I'm not sure which Observer you've been reading. The editorial board almost always endorses both Democrats and Republicans - this time please note Andrew Murray, Jim Pendergraph, Ruth Samuelson, Sue Myrick, among others.

And we kick around people in both parties that we think deserve it.

If you're not in total agreement with our positions, join the club. Plenty of readers think we're too liberal, others think we're too conservative. We don't come up with our positions as part of a marketing strategy, but because they're what we believe is in the community's best interest. We're somewhat to the left of center, but nowhere near the far left.

The board's opinions are drawn up as a group, not dictated by the editor of the editorial page. That's been the case as long as I've been on the editorial board. When we disagree, we work through the disagreements to find common ground.

And while "J" may not believe that climate change is a hoax, trust me when I say there are plenty of others who do. We hear from them.

Arielle said...

You say that you come across brochures for new visions of Charlotte like they're a dime a dozen and that you could never write about each and every one. Why this one then? If it's equally doomed to fail like these others in your opinion, is it even worth writing about? It seems to me the Sustain Charlotte effort must have more momentum behind it already or your pessimistic told-you-so attitude expressed in this editorial would have caused you to pass on writing it in the first place.
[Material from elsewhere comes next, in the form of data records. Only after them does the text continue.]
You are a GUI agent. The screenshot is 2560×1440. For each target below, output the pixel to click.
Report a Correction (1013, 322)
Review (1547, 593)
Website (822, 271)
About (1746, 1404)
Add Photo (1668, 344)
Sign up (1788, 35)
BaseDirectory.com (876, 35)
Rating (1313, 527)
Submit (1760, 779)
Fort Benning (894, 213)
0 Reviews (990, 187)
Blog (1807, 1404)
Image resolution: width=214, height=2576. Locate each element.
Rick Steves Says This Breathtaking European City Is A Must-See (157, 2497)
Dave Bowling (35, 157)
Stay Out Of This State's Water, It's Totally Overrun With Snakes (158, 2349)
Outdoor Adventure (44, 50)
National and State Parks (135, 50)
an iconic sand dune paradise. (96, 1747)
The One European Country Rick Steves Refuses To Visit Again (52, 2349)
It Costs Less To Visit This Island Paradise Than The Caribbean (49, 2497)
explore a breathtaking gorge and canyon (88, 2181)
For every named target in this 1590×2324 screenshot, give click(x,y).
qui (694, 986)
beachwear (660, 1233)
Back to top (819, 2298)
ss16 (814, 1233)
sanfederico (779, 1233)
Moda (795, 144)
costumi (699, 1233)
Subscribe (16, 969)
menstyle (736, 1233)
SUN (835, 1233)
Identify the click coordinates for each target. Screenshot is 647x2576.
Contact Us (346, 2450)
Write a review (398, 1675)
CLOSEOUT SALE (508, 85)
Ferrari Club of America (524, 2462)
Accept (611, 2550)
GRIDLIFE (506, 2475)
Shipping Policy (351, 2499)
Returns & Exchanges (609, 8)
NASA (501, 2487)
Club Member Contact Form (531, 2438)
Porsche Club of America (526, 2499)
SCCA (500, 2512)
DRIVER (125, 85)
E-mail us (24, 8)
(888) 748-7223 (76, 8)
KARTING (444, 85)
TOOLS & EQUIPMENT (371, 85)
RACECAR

It's hard enough to effect real change in our community as it is. It would be nice if those who are on the same side as groups like Sustain Charlotte would likewise show their enthusiasm also, instead of declaring it a failure a day after its launch.

Anonymous said...

"Many of our elected officials are happy to be environmentally friendly until it means they actually have to displease any businesses"

Truer words have never been said and Charlotte's so called liberals prefer vanity projects (lighted buildings, Jumbo trons running 24/7) as opposed to being true to convictions.

There are no true liberals in Charloot!